Asociamos la pulcritud a su
ausencia. No obstante, esa permanencia es ilusoria, porque en el mismo instante
en que con el pañuelo húmedo lo retiro, de algún punto en la continuidad
espacio-temporal este volverá a aparecer. La metafísica del polvo nos obliga a
definir su esencia ¿Qué es? ¿Cualquier cosa puede convertirse en polvo o el
polvo se puede convertir en cualquier cosa?

Pareciera el fundamento de la realidad misma. La osada
cosmología moderna afirma poéticamente que estamos compuestos del polvo de
estrellas; la religión plantea que una inteligencia superior nos hizo a partir
del polvo que halló en la tierra. Esta misma nos recuerda, polvo eres y al
polvo volverás.

El sentido del ser esta en este diminuto elemento que engloba
tanto y al mismo tiempo tan poco. No podemos luchar contra él, pero tampoco
estamos dispuestos a dejar que se acumule, y en ese constante ir y venir se
escapa el tiempo, nuestro aliento, sueños, pasiones, amores, genialidad; y el
polvo seguirá ahí, siempre presente e indiferente.
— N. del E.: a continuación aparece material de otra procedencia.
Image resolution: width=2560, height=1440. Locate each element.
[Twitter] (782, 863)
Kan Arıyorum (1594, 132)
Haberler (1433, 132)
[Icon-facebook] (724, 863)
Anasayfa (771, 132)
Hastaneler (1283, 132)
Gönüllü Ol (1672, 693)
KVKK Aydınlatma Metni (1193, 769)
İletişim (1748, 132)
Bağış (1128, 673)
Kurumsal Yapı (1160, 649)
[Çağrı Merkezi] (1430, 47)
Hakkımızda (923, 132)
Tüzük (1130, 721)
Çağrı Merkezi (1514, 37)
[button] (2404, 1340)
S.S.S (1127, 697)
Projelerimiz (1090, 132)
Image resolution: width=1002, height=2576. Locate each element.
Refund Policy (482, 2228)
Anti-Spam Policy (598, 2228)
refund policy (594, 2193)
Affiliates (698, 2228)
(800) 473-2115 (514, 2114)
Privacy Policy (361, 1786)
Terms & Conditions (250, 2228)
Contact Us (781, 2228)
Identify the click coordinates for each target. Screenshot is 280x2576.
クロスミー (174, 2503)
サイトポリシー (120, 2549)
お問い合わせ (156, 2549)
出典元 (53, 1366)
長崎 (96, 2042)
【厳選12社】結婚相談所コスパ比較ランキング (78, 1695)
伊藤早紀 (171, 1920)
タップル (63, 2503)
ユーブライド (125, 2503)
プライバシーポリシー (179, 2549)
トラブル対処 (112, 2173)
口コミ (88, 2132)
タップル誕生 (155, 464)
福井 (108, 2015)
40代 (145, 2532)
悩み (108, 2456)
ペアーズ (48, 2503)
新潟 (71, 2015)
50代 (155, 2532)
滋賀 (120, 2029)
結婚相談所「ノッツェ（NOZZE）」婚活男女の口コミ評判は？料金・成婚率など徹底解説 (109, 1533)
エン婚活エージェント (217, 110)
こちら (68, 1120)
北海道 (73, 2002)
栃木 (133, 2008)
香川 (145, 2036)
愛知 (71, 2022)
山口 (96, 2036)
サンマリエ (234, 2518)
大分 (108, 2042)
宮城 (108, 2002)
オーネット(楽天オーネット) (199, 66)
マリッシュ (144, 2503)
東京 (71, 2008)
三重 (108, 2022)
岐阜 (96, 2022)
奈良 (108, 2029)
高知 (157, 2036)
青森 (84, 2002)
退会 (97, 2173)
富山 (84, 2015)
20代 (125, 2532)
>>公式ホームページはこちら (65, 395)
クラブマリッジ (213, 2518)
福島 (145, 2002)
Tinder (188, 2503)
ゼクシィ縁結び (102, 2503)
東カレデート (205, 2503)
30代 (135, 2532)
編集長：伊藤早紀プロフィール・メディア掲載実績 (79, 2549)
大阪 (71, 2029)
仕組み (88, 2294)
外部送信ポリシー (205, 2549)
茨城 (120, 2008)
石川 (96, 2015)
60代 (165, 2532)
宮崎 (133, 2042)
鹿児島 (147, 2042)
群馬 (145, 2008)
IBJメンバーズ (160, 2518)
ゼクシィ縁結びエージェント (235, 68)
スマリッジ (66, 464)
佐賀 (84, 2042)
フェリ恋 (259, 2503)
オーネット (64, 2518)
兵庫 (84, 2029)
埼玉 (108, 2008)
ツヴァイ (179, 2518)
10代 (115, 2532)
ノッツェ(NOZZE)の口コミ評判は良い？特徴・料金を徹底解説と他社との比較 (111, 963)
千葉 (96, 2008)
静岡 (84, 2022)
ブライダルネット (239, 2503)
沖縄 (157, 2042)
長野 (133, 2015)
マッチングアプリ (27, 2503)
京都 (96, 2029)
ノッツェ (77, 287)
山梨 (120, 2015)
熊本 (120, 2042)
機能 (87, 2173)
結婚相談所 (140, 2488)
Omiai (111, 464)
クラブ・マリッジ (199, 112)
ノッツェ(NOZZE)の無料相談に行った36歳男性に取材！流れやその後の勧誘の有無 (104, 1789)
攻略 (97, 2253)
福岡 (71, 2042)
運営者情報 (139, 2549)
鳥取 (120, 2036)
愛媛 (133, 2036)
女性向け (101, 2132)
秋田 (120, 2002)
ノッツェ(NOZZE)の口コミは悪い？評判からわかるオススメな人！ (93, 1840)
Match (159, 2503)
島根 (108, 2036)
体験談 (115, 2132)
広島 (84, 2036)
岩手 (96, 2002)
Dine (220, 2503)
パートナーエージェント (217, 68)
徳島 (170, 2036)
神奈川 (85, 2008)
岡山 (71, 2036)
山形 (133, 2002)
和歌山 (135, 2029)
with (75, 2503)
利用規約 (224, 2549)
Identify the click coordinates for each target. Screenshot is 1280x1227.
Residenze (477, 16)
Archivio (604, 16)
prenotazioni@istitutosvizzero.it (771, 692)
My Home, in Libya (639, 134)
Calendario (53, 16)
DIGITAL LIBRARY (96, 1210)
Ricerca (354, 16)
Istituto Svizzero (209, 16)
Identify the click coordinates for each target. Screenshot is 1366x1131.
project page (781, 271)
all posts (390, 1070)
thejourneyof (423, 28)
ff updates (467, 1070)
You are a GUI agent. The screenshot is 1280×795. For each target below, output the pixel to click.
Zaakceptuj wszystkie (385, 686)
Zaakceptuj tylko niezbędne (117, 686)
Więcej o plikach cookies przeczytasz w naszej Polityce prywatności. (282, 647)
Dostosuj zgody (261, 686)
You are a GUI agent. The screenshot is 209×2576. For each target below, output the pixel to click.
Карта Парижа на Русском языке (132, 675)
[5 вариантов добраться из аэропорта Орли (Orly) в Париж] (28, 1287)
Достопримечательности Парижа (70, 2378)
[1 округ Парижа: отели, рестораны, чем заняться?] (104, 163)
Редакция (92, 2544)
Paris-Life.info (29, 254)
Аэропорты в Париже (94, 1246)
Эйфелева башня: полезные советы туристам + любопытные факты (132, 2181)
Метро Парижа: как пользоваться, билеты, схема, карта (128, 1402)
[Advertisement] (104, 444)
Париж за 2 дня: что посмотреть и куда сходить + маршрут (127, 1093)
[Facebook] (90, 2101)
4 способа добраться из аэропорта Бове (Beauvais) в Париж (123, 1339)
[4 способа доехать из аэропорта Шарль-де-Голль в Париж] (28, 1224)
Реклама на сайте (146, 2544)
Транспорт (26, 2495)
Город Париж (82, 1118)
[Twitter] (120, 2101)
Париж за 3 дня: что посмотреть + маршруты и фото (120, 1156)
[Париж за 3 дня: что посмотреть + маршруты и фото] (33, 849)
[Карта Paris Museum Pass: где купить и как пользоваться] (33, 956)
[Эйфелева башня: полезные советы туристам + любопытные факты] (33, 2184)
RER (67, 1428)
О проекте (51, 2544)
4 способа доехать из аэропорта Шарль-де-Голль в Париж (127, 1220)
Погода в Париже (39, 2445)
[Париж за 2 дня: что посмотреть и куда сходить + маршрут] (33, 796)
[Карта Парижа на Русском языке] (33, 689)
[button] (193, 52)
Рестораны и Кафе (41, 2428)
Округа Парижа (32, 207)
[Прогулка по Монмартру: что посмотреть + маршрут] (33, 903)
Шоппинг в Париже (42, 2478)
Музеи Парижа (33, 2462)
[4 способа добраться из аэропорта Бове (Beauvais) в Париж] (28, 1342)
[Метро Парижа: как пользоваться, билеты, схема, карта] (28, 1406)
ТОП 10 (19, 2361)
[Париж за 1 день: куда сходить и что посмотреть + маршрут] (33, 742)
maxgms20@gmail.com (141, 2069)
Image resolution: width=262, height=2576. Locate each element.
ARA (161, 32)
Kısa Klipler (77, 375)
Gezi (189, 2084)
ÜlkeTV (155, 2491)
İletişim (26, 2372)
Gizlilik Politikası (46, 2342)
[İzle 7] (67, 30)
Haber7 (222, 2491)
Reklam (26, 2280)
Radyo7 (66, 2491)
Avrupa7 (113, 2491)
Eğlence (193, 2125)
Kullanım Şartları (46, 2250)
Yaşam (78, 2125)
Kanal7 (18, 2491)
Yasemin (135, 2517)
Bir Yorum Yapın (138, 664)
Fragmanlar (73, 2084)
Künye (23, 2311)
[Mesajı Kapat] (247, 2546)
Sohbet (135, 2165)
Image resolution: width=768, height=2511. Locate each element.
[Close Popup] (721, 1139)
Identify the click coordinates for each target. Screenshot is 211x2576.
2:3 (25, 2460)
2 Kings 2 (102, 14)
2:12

Quien venga después de nosotros seguirá mirándolo como una imperfección,
algo sucio que necesita limpiarse, pero hasta que no aceptemos su
inevitabilidad, tampoco aceptaremos nuestra finitud, olvidando que precisamente
en las diminutas motas de polvo esta nuestra trascendencia. Cuando el sol estalle
y nos vomite violentamente a los confines del cosmos, viajaremos por todo el
universo, contemplando sus maravillas, enigmas y tragedias como diminutas partículas de polvo. Al final quien
sabe, quizá sea una minúscula parte de nosotros la que termine ensuciando el escritorio de algún otro ser inteligente.